→ What you should do
Each line holding the word "will" must appear in the answer, copied from the entries.

[Stored records]
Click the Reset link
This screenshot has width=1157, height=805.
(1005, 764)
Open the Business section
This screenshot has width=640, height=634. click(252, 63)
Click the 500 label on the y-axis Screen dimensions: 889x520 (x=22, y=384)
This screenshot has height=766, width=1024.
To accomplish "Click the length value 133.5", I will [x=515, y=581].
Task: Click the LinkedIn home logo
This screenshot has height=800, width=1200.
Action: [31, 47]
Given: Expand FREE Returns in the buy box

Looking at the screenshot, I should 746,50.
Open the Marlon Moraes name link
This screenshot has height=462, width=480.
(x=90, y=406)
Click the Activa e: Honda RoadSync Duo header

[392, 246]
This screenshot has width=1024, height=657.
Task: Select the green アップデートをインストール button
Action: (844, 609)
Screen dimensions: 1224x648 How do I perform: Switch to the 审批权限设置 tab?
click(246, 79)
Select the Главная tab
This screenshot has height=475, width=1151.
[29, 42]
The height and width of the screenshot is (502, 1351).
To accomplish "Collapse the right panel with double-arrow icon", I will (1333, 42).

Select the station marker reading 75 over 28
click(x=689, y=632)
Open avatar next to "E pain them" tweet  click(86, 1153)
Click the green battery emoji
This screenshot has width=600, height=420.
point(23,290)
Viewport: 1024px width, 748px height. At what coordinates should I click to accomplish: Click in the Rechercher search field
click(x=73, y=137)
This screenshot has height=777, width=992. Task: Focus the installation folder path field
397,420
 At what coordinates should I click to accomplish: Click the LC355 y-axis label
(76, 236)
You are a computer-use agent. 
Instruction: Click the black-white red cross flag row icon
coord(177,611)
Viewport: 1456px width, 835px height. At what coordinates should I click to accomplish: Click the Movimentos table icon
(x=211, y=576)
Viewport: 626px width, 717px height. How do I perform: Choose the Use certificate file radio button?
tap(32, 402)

→ Written answer
To accomplish "Click the length value 133.5", I will [x=515, y=581].
To accomplish "Collapse the right panel with double-arrow icon", I will (1333, 42).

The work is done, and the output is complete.